Weil die Polizei davon ausgeht, dass diese Betrugsmasche von den Tätern weiterhin fortgesetzt wird, gibt sie folgende Verhaltenstipps:

• Seien Sie grundsätzlich misstrauisch bei derartigen Anrufen!
• Beenden sie im Zweifelsfall das Gespräch schnellstmöglich, ohne persönliche Daten bzw. Informationen über vorhandene Wertgegenstände oder Bargeld preiszugeben!
• Gehen Sie nicht auf Forderungen zur Übergabe von Geldbeträgen oder Wertgegenständen ein!

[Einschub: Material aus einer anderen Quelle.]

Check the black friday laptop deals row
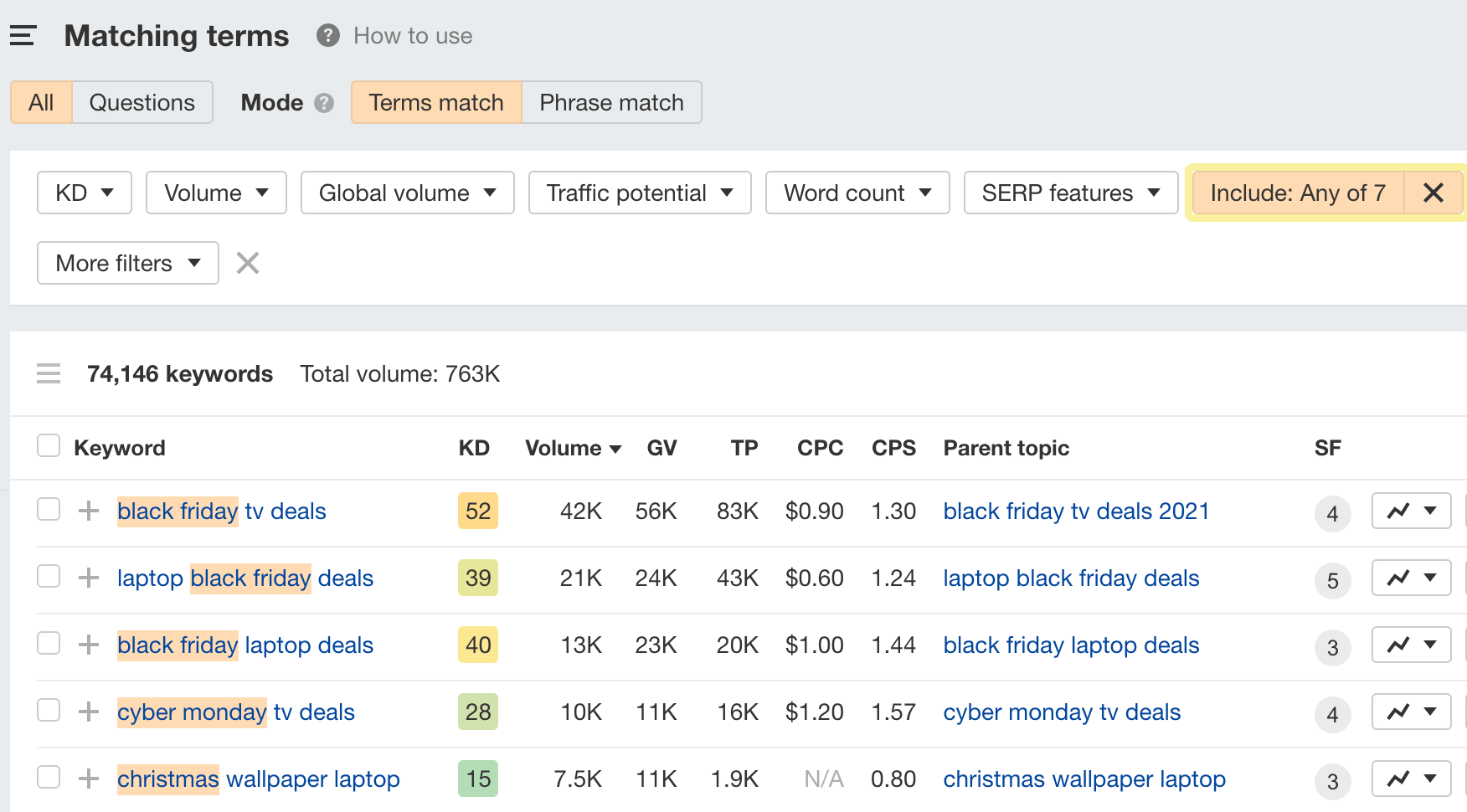 click(x=49, y=644)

• Rufen Sie im Zweifelsfall die Polizei unter einer dem Telefonbuch entnommenen Telefonnummer an, in dringenden Fällen auch unter der Notrufnummer 110!
• Lassen Sie grundsätzlich keine Unbekannten in Ihre Wohnung!
• Gesundes Misstrauen ist keine Unhöflichkeit: Fordern Sie von angeblichen Amtspersonen, zum Beispiel Polizisten, den Dienstausweis!
• Sprechen Sie auch mit ihren Angehörigen über das Phänomen und warnen Sie diese vor dem Vorgehen der Täter!